_Task objective_. Keeping each word and mark in place, write out the full listing once more.

____________________

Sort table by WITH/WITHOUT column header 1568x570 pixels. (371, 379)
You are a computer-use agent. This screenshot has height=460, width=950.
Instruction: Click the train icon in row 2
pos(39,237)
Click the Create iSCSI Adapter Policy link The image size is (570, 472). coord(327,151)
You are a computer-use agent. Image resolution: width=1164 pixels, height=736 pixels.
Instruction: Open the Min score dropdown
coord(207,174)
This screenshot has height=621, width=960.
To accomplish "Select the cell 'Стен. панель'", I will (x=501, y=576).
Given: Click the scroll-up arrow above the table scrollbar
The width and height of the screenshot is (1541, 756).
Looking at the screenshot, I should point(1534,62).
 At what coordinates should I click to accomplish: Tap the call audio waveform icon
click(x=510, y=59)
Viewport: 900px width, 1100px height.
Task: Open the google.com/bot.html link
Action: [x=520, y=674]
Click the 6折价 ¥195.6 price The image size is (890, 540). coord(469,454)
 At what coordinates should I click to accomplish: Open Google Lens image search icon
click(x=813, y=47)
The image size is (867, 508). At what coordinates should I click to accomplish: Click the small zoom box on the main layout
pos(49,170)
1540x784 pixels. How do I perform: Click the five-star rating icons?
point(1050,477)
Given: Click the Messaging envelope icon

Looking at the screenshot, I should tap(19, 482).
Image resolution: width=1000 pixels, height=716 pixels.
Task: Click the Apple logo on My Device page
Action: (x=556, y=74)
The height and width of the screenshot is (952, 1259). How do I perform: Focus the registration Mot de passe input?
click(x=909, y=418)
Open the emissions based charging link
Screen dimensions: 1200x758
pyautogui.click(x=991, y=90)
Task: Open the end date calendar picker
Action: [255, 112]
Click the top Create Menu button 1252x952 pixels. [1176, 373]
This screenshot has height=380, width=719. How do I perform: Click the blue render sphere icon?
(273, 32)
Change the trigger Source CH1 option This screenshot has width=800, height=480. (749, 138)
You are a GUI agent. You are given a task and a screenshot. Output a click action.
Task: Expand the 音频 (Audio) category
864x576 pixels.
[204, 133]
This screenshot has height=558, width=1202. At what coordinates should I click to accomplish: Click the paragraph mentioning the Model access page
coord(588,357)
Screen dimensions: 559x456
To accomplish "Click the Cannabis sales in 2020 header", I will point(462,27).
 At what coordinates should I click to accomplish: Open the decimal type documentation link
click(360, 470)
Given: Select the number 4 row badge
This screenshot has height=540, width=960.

____________________

_Answer space_.
Sort table by WITH/WITHOUT column header 1568x570 pixels. (371, 379)
You are a computer-use agent. This screenshot has height=460, width=950.
Instruction: Click the train icon in row 2
pos(39,237)
Click the Create iSCSI Adapter Policy link The image size is (570, 472). coord(327,151)
You are a computer-use agent. Image resolution: width=1164 pixels, height=736 pixels.
Instruction: Open the Min score dropdown
coord(207,174)
This screenshot has height=621, width=960.
To accomplish "Select the cell 'Стен. панель'", I will (x=501, y=576).
Given: Click the scroll-up arrow above the table scrollbar
The width and height of the screenshot is (1541, 756).
Looking at the screenshot, I should point(1534,62).
 At what coordinates should I click to accomplish: Tap the call audio waveform icon
click(x=510, y=59)
Viewport: 900px width, 1100px height.
Task: Open the google.com/bot.html link
Action: [x=520, y=674]
Click the 6折价 ¥195.6 price The image size is (890, 540). coord(469,454)
 At what coordinates should I click to accomplish: Open Google Lens image search icon
click(x=813, y=47)
The image size is (867, 508). At what coordinates should I click to accomplish: Click the small zoom box on the main layout
pos(49,170)
1540x784 pixels. How do I perform: Click the five-star rating icons?
point(1050,477)
Given: Click the Messaging envelope icon

Looking at the screenshot, I should tap(19, 482).
Image resolution: width=1000 pixels, height=716 pixels.
Task: Click the Apple logo on My Device page
Action: (x=556, y=74)
The height and width of the screenshot is (952, 1259). How do I perform: Focus the registration Mot de passe input?
click(x=909, y=418)
Open the emissions based charging link
Screen dimensions: 1200x758
pyautogui.click(x=991, y=90)
Task: Open the end date calendar picker
Action: [255, 112]
Click the top Create Menu button 1252x952 pixels. [1176, 373]
This screenshot has height=380, width=719. How do I perform: Click the blue render sphere icon?
(273, 32)
Change the trigger Source CH1 option This screenshot has width=800, height=480. (749, 138)
You are a GUI agent. You are given a task and a screenshot. Output a click action.
Task: Expand the 音频 (Audio) category
864x576 pixels.
[204, 133]
This screenshot has height=558, width=1202. At what coordinates should I click to accomplish: Click the paragraph mentioning the Model access page
coord(588,357)
Screen dimensions: 559x456
To accomplish "Click the Cannabis sales in 2020 header", I will point(462,27).
 At what coordinates should I click to accomplish: Open the decimal type documentation link
click(360, 470)
Given: Select the number 4 row badge
This screenshot has height=540, width=960.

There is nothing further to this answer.